I'm looking at this with two slightly different hats on:
From the point of view of a consumer of the libraries (Octave developer), it would be ideal if the API didn't change. It is possible to add configure checks to see how we'd need to interface with the library. And then implement code for the different interfaces dependent on the detected version. But it would be much easier if the APIs remained compatible between different versions.
Also in this particular case, I'm not certain if it is possible at all to use a working interface for 32-bit Octave. I haven't looked into it yet though. Could you point out the changes we'd need to make to get this working again on that platform?

The other hat is the one of a contributor to MSYS2 which distributes binary packages for Windows in different "build environments". Usually, the versions that are distributed for the different build environments are the same.

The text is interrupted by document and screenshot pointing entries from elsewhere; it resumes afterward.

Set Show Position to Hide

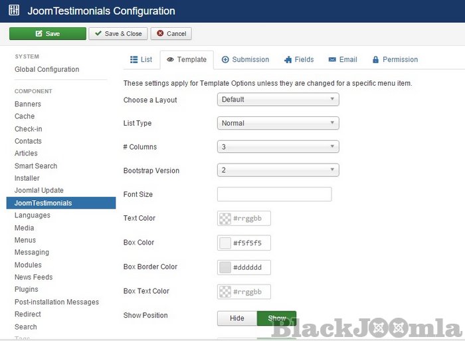click(x=237, y=318)
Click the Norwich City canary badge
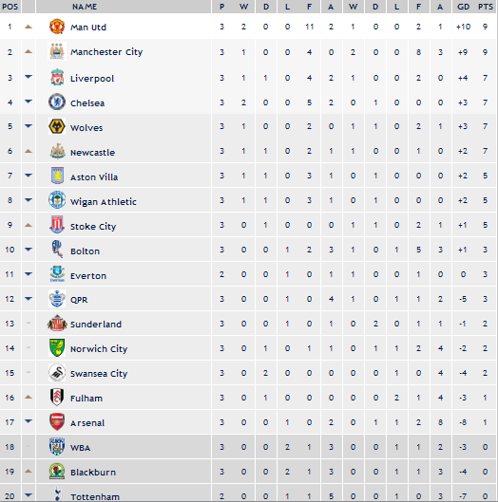 (57, 347)
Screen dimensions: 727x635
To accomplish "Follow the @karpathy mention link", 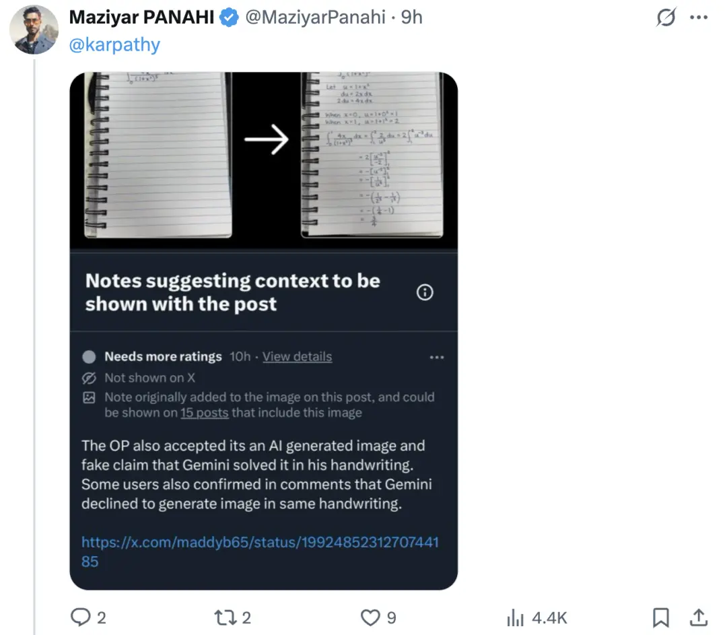I will [114, 45].
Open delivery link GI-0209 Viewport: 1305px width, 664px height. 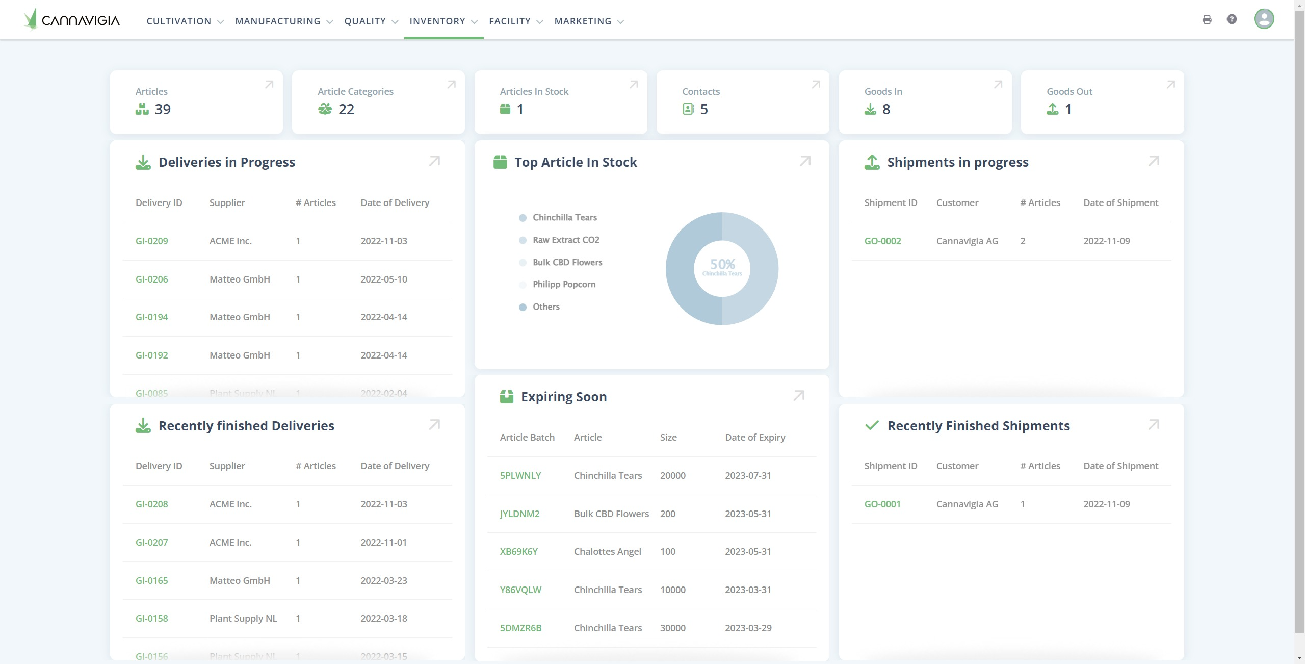pyautogui.click(x=151, y=241)
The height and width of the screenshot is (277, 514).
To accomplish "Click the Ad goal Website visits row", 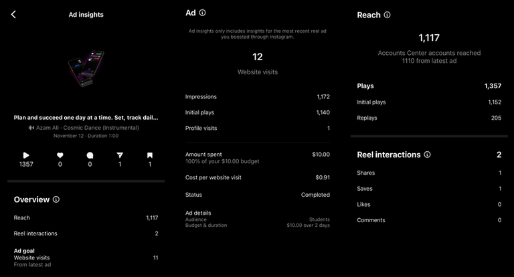I will [86, 258].
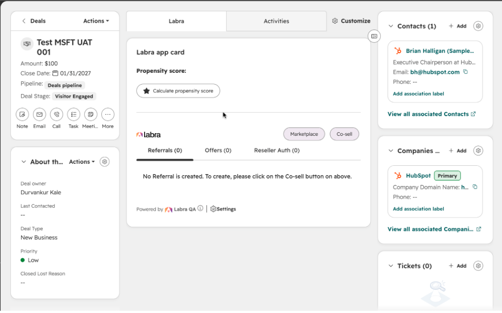Open Tickets card settings gear

[478, 265]
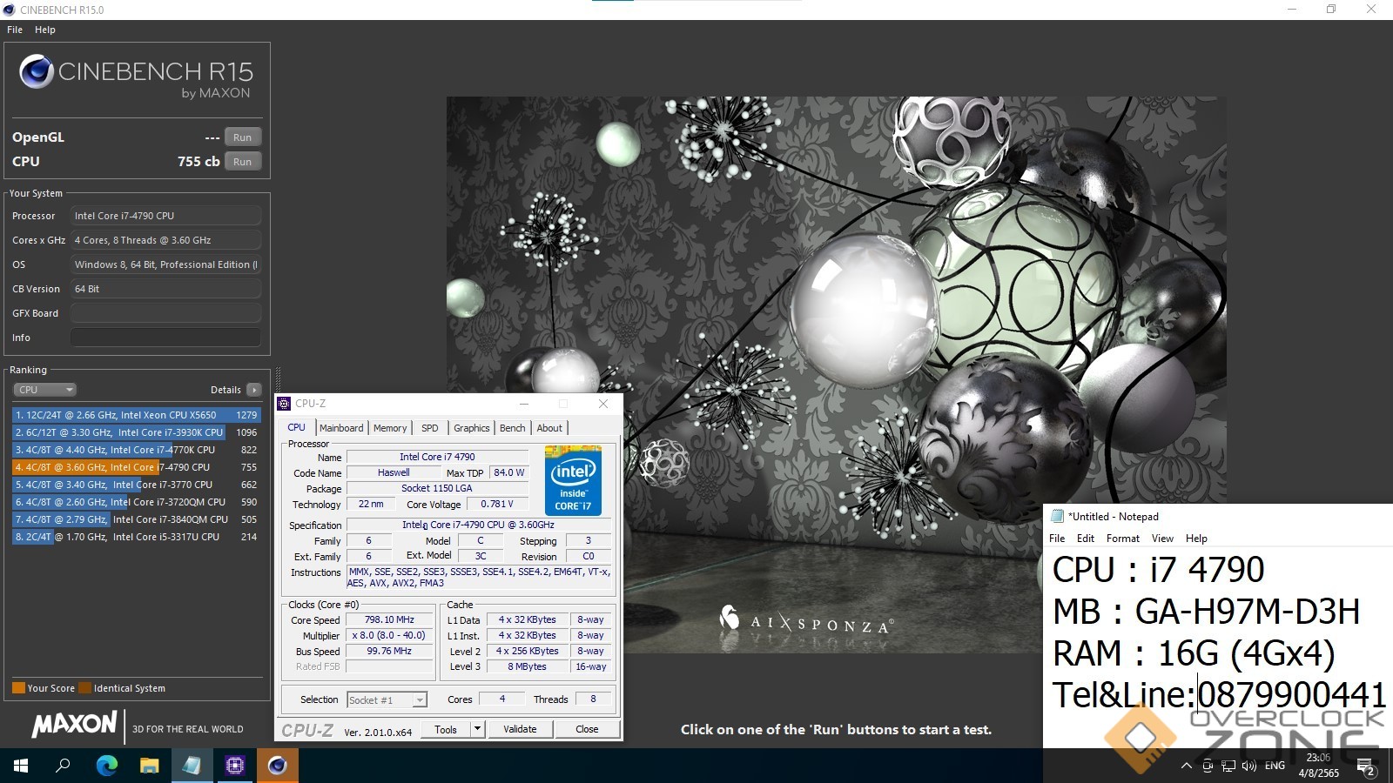Switch to the Memory tab in CPU-Z
1393x783 pixels.
pos(390,428)
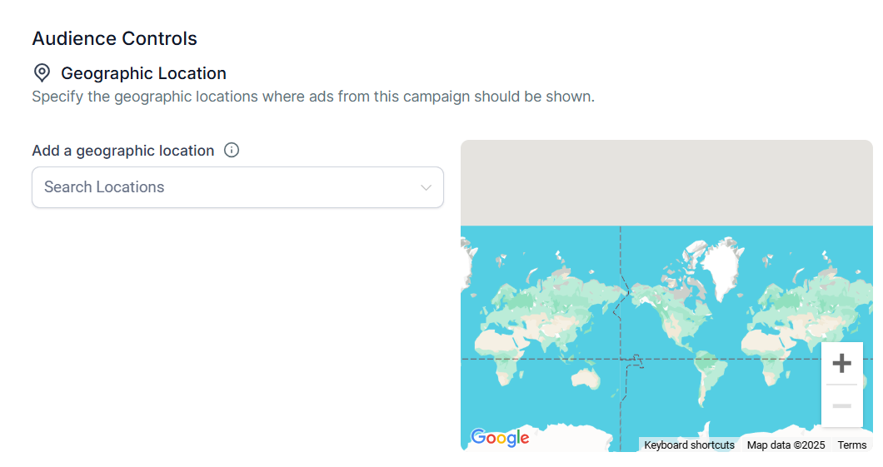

So either, SuiteSparse would need to be downgraded to version 5.13 for all environments or they could stop shipping SuiteSparse for the 32-bit environments. (That is if it is really that broken on those platforms.)
While it is possible to build Octave (and possibly other dependers) without linking to SuiteSparse, that is not ideal (and some functionality would be missing).

I don't have a complete overview yet. And it might be that I'm misunderstanding the issue. But from a first glance, I'd guess that this is one of the cases why there is intptr_t. That type exists in C (since C99) and C++ (since C++11). It would be 64-bit on most (or all?) current Linux distributions (which are 64-bit by now) and would have the same size that SuiteSparse_long had before on all platforms. So, it wouldn't break the API.
At the same time, you could still deprecate SuiteSparse_long.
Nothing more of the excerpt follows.